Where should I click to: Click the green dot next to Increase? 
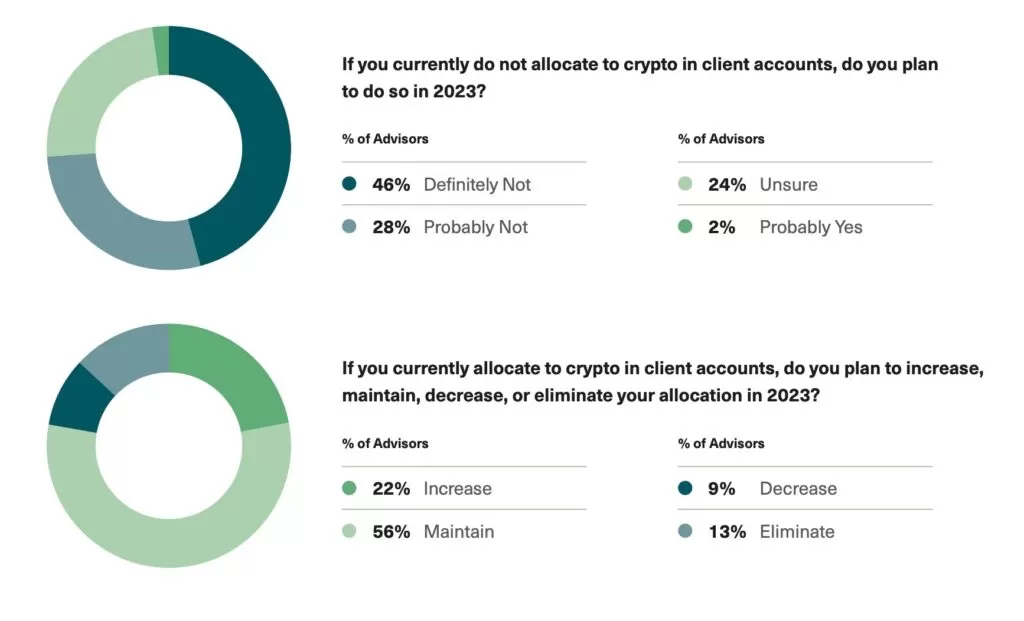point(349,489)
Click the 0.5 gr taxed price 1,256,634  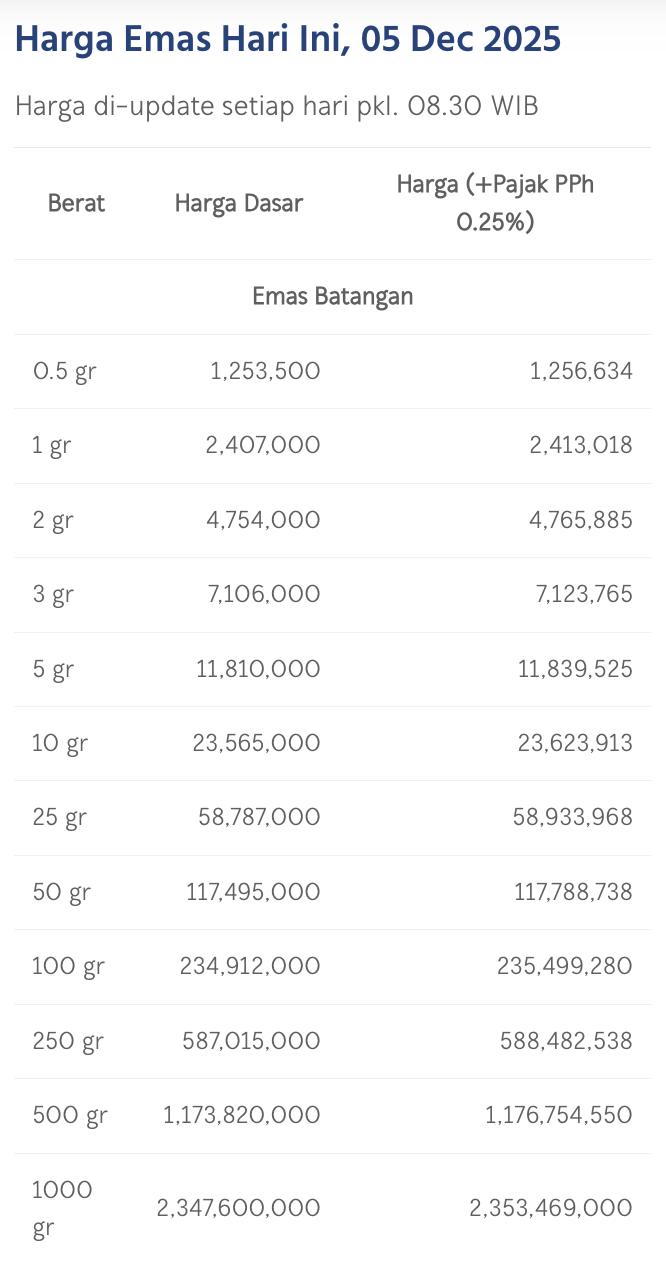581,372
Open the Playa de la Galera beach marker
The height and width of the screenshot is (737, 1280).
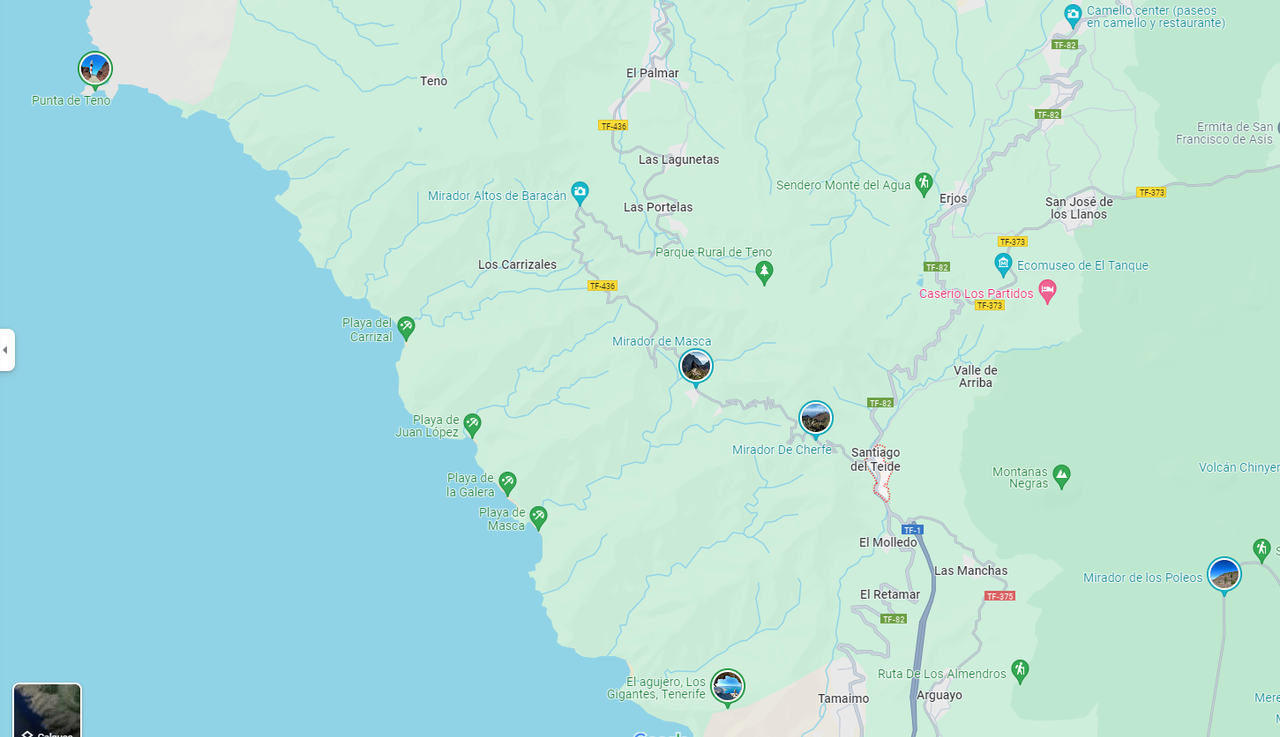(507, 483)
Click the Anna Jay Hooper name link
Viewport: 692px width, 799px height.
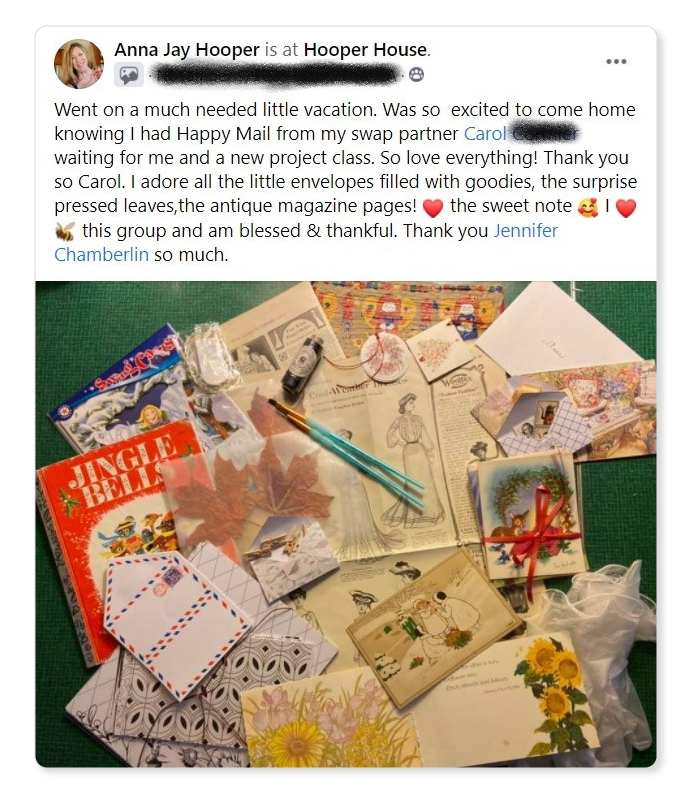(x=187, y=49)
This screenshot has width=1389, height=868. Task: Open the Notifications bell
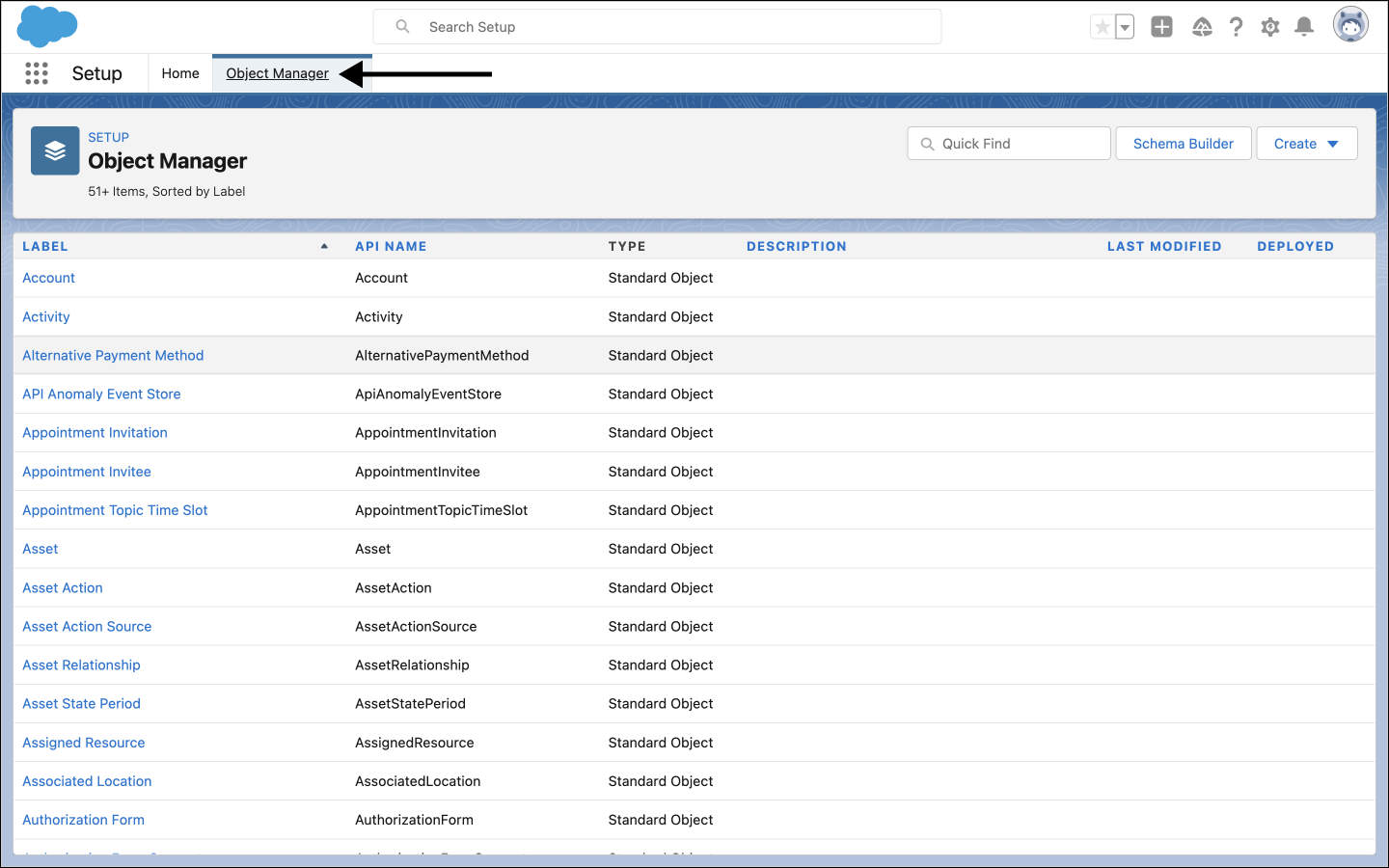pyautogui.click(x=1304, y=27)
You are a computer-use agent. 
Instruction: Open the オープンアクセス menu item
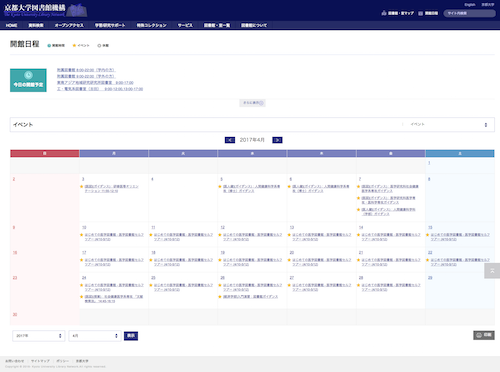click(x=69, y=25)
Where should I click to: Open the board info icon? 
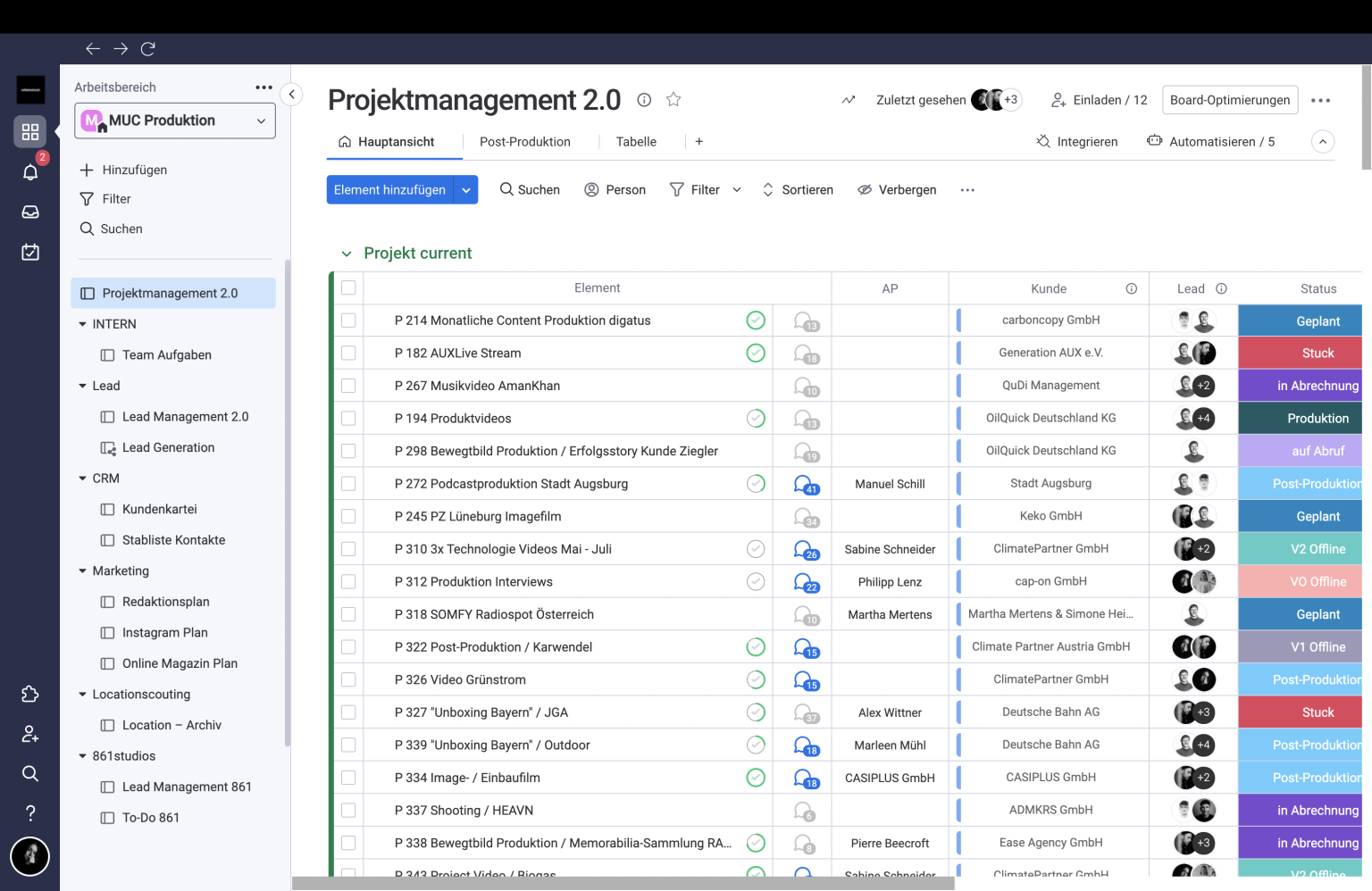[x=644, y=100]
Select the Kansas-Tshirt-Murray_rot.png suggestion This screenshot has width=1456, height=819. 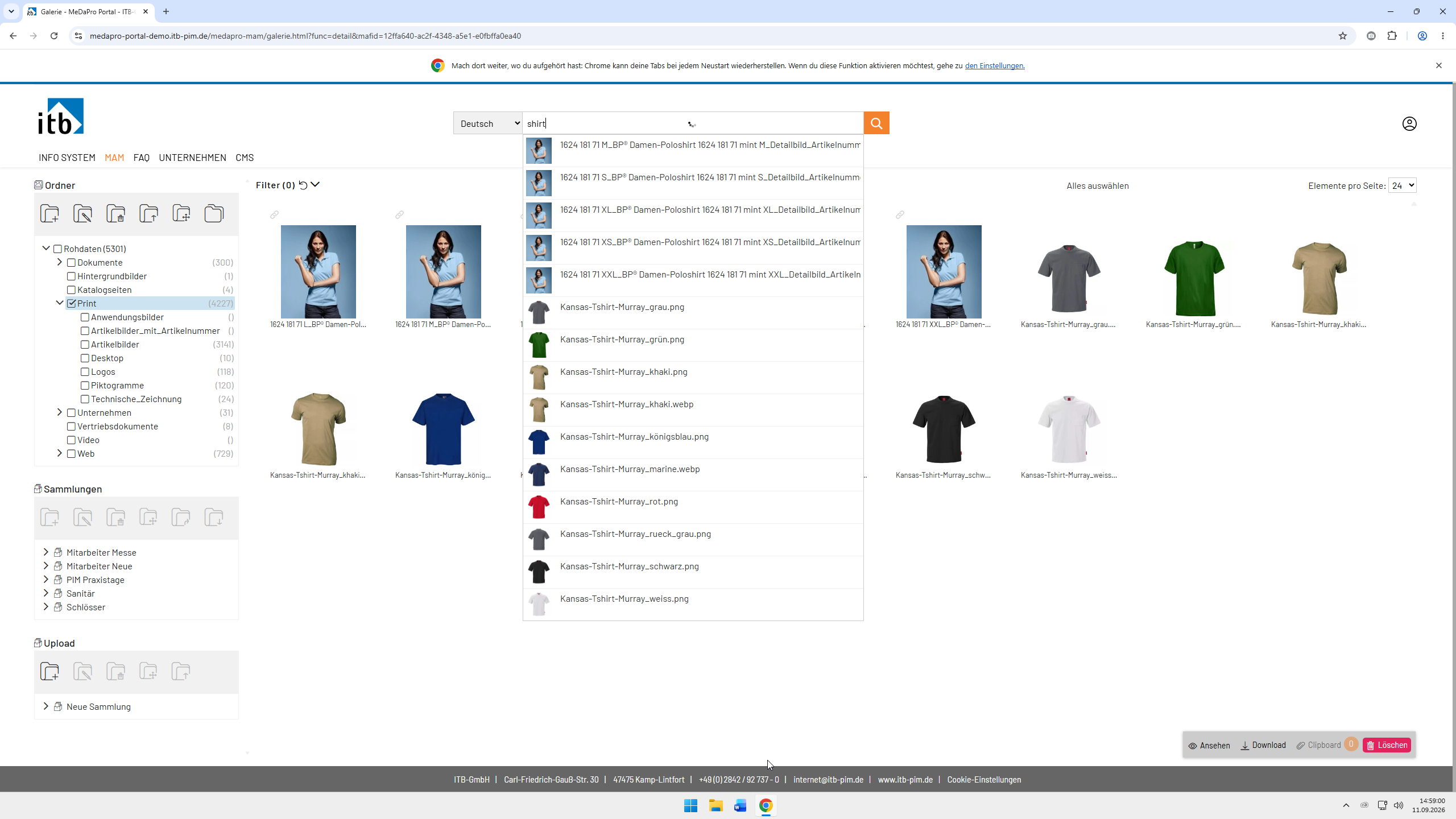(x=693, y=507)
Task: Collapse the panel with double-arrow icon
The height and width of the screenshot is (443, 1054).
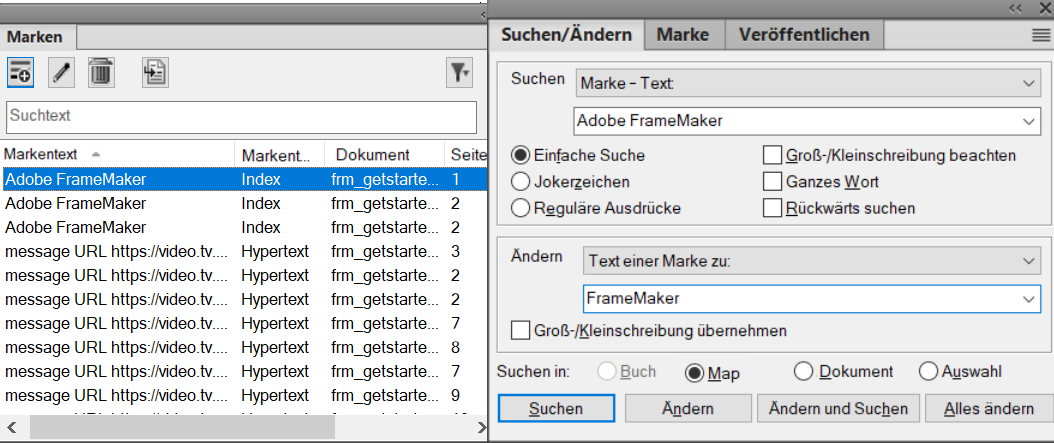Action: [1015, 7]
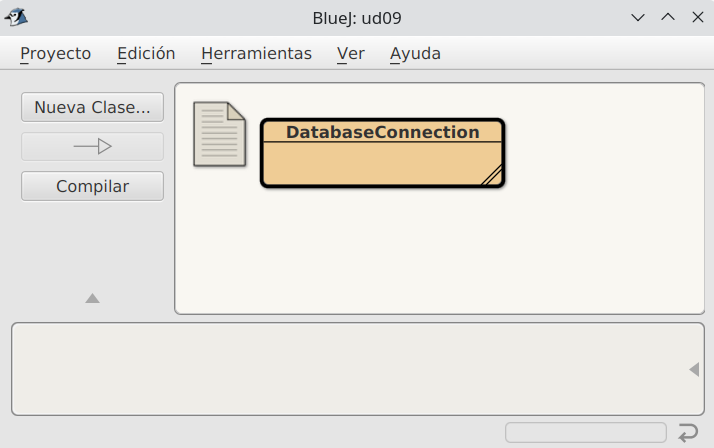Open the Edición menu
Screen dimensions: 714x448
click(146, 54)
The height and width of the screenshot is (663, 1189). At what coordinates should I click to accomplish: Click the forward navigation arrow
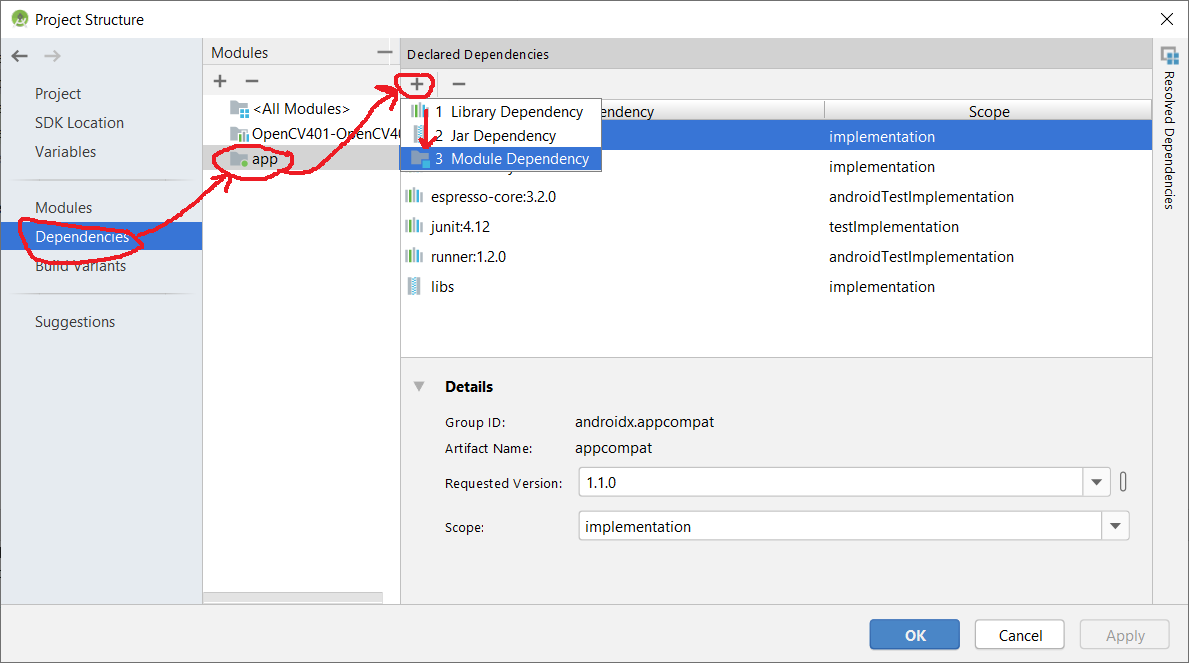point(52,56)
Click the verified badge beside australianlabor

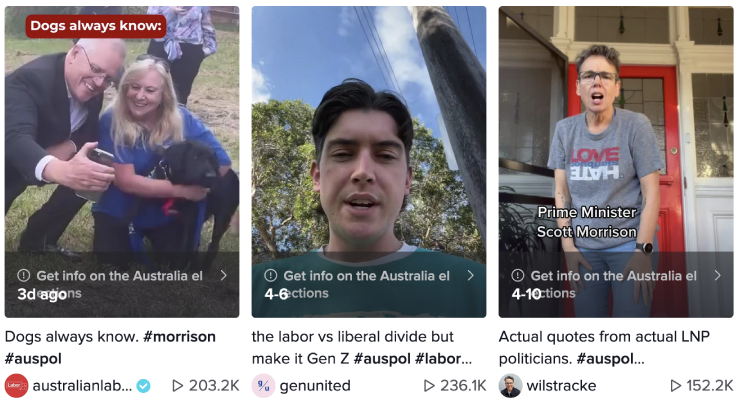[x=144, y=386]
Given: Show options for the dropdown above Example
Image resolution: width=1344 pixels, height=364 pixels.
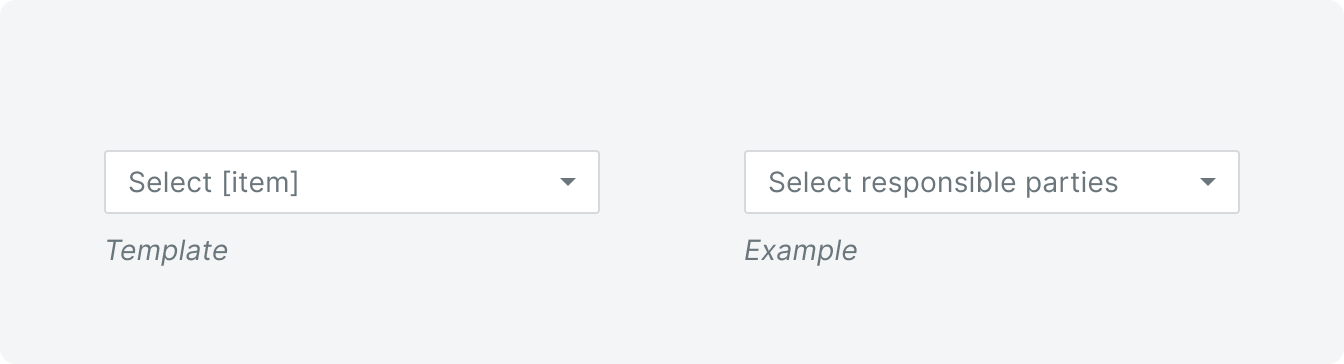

------

[YOUR ASSIGNMENT]
Set down exactly and only the lines from the line that contains "The height and width of the screenshot is (663, 1189)." through the last line of the entries above, with both of those lines included and the pictures left out.

[ANSWER FOR THIS EXERCISE]
The height and width of the screenshot is (663, 1189). At what coordinates should I click to accomplish: Click the forward navigation arrow
point(52,56)
Click the verified badge beside australianlabor

[x=144, y=386]
Given: Show options for the dropdown above Example
Image resolution: width=1344 pixels, height=364 pixels.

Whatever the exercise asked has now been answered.